Energy Efficiency Inquiry Report 2019, BEIS Select Committee
“None of the [Future Homes Standard] proposals will be effective unless ….by the time the Future Homes Standard is introduced, it can be done on an ‘in-use’ energy performance basis.”
Committee on Climate Change, Letter to Rt. Hon. Robert Jenrick MP, Feb 2020
- Whether the issue at hand is energy efficient retrofit or new build homes, the buyer has no way of knowing they have got the performance promised in the Energy Performance Certificate. In economics the buyer cannot ascertain the quality of the product they are buying while the seller has no mechanism to differentiate a high quality product from a low quality one.
- In terms of retrofit, the buyer is required to buy loft insulation with no evidence it delivers against expectation. The buyer of a new home buys it on the presumption the roof, wall and floor insulation have been installed well and their home will be low cost to run with no nasty surprises in terms of mould, cold spots or condensation issues resulting from poor quality installation.
- Nobel prize winning economist George Akerlof[1] identified this ‘information asymmetry’ between buyer and seller arguing it would lead to the erosion of trust in a market which would drive an ever higher proportion of low quality products - or ‘lemons’ to use Akerlof’s phrase – onto the market.
- While the issue under investigation is home efficiency and its impact on bills and CO2 emissions, the bigger issue is poor underlying fabric efficiency is inevitably a symptom of an underlying quality issue. Leading new home insurer, NHBC, identified wall insulation issues as one of its top 5 general build quality issues in its 2018 Construction Quality Review[2].
- The previous Government set up the Each Home Counts review[3] in an attempt to address similar quality issues linked to the installation of energy efficiency measures in existing homes.
- Akerlof offered solutions where his ‘Market for Lemons’ emerged from robust warranties and regulation to technologies designed to identify a high quality product from a lemon.

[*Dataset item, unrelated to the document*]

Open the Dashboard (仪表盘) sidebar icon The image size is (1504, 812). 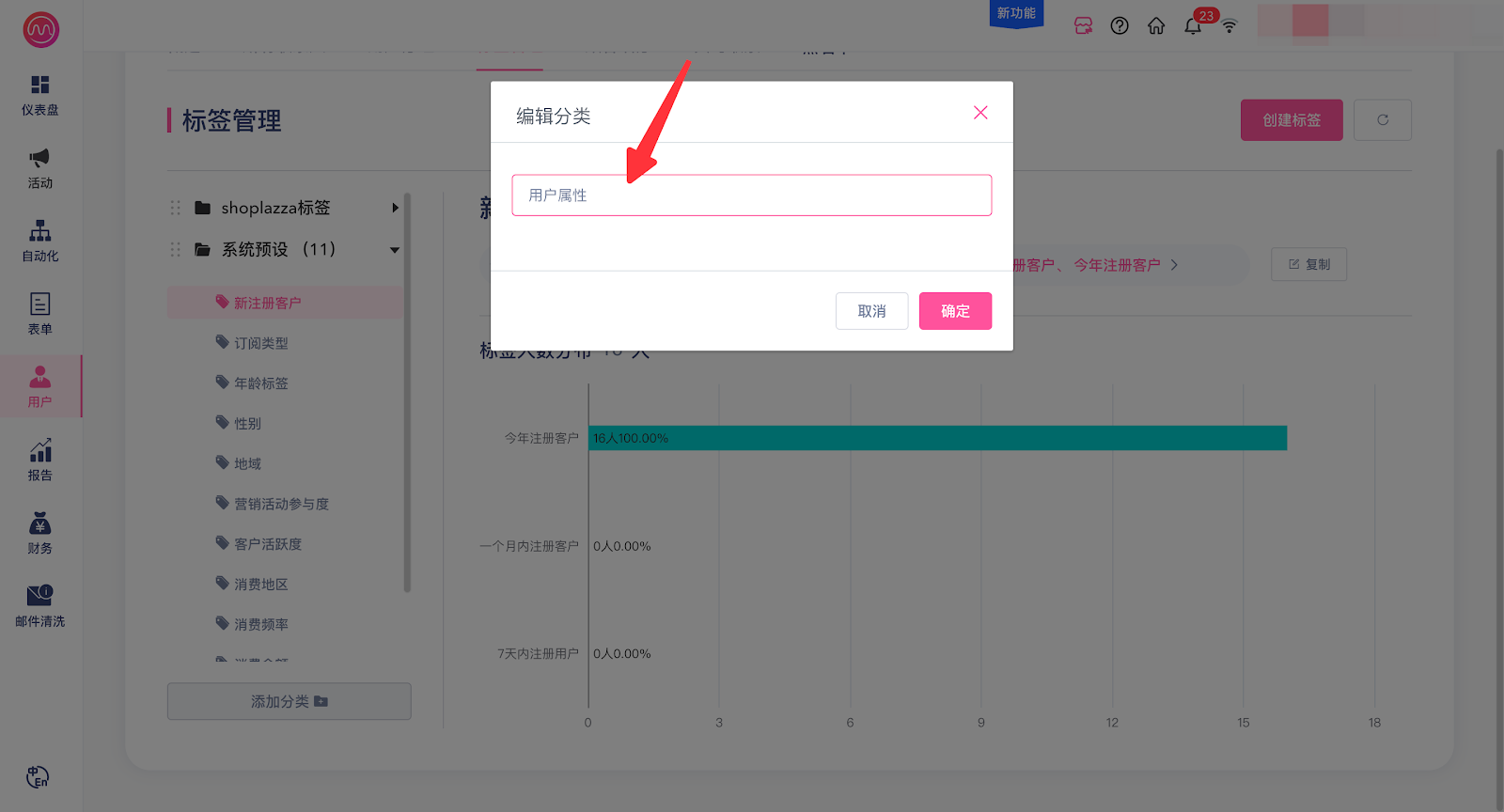[x=39, y=95]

- Government and industry have tried a host of interventions in terms of warranty requirements, Ombudsman schemes, Standard creation (including Publicly Available Specification – PAS’s – in PAS2030 and PAS2035).
- Yet there is little evidence these attempts have resolved the ‘Market for Lemons’ dilemma allowing a buyer to know the quality of the product they are buying and seller to verify that quality. Indeed, if we look at the Persimmon review[4] more evidence has come to light that issues haven’t yet been resolved.
- We believe technology can resolve the ‘performance gap’ in both energy efficiency retrofit and new build homes allowing buyers to know they have got the performance they have paid for. And we believe we have already demonstrated this works through a series of social housing tenders in Belgium and UK case studies.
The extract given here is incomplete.